Work instructions
Continue the forum thread about rehoming a three-year-old Golden Retriever in southeast Michigan, starting after its last post.

# SE Michigan rescue opportunity



## chloesmomMI (May 4, 2013)

I saw this on Craigslist this morning:

3 year old Golden Retriever

A beautiful 3 year old girl needs a home. She looks well-cared for and from the message it sounds like the owner is heartbroken but life circumstances have changed. I have an impulse to go and meet her but with 4 cats and a new golden puppy it's not practical for me to bring another dog home.

If you are in SE MI or know someone who is, it would be great if you could pass this link along.


----------



## CAROLINA MOM (May 12, 2009)

Pretty girl. I see she's asking a $200 rehoming fee-you can always give the poster the GR Rescue info for MN.

Here's the info-
*The Golden Retriever Club of America National Rescue Committee*

*Minnesota*

Retrieve A Golden of Minnesota (RAGOM)


----------



## Karen519 (Aug 21, 2006)

*Adrian*

This girl is absolutely gorgeous.
I just emld. the owner and told her if she cannot find a good and loving home for her to please contact the Golden Rescues-I attached the link.
National Rescue Committee of the Golden Retriever Club of America

I told the lady she would have to waive the adoption fee, for the rescue to take her.

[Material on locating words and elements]
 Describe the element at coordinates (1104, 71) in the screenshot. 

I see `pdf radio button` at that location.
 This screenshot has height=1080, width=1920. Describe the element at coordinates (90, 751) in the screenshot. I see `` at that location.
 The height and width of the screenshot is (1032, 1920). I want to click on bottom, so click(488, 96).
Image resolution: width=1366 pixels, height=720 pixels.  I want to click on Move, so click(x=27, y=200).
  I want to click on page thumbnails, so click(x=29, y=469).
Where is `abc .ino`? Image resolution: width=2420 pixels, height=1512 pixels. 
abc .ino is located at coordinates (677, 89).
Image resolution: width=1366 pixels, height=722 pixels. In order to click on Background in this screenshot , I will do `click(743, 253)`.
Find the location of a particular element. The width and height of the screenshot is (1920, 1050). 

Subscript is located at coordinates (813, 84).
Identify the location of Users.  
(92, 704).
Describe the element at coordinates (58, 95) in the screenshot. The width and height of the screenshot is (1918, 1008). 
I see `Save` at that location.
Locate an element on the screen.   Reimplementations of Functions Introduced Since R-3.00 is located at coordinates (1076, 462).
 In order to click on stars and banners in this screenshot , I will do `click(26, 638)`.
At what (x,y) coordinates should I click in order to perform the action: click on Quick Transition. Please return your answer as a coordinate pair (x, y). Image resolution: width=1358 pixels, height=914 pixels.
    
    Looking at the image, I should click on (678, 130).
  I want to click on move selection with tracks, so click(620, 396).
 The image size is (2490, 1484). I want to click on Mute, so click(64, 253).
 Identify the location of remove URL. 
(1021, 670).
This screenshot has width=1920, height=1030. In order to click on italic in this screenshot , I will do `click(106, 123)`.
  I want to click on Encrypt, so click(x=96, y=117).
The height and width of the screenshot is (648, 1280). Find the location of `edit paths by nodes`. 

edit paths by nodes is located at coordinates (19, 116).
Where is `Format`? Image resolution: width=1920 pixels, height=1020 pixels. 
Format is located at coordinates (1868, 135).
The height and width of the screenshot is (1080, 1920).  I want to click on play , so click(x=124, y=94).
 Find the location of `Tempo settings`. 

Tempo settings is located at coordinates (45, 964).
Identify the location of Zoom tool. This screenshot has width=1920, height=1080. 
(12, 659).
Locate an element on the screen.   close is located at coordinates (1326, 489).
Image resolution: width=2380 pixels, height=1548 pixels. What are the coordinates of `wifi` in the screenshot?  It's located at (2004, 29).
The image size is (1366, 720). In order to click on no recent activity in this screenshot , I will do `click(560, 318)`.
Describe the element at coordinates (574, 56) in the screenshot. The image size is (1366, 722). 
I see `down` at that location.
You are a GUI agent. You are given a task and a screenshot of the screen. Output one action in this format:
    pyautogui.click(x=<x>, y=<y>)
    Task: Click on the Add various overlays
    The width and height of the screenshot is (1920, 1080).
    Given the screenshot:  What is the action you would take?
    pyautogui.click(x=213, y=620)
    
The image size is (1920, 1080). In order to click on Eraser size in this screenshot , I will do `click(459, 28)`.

Exercise output
----------



## Bentleysmom (Aug 11, 2012)

Hey doesn't she sound perfect for my neighbors??? I'm going to run over there and talk to them right now.


----------



## Karen519 (Aug 21, 2006)

*Joyce*

Joyce

Let us know what they say!


----------



## CStrong73 (Jun 11, 2012)

Gosh, I really, really wish I cold take her. Unfortunately, DH is adamantly against getting a second dog.
I may send the ad to our local animal adoption society. I don't know if they would take her as they are full to capacity and desperately seeking foster homes for the animals they already have. But I'm thinking maybe they could help her find a suitable home.


----------



## CAROLINA MOM (May 12, 2009)

RAGOM could also possibly list her as a Courtesy Referral Listing on their website if they do that.

Many GR Rescues do.


----------



## cgriffin (Nov 30, 2011)

I hope things work out for this poor baby.

Our local area Craigs List is also full of golden retrievers, I keep asking them about the status of the dogs and send them the info to the rescue group that Danny works with.

That is all so sad.


----------



## Bentleysmom (Aug 11, 2012)

No deal. I talked as much as I could but they said it's too hyper for them (like Bentley). They want a laid back piece of furniture, like Ky


----------



## Karen519 (Aug 21, 2006)

*That's o.k.*

That's o.k., Joyce!


----------



## BajaOklahoma (Sep 27, 2009)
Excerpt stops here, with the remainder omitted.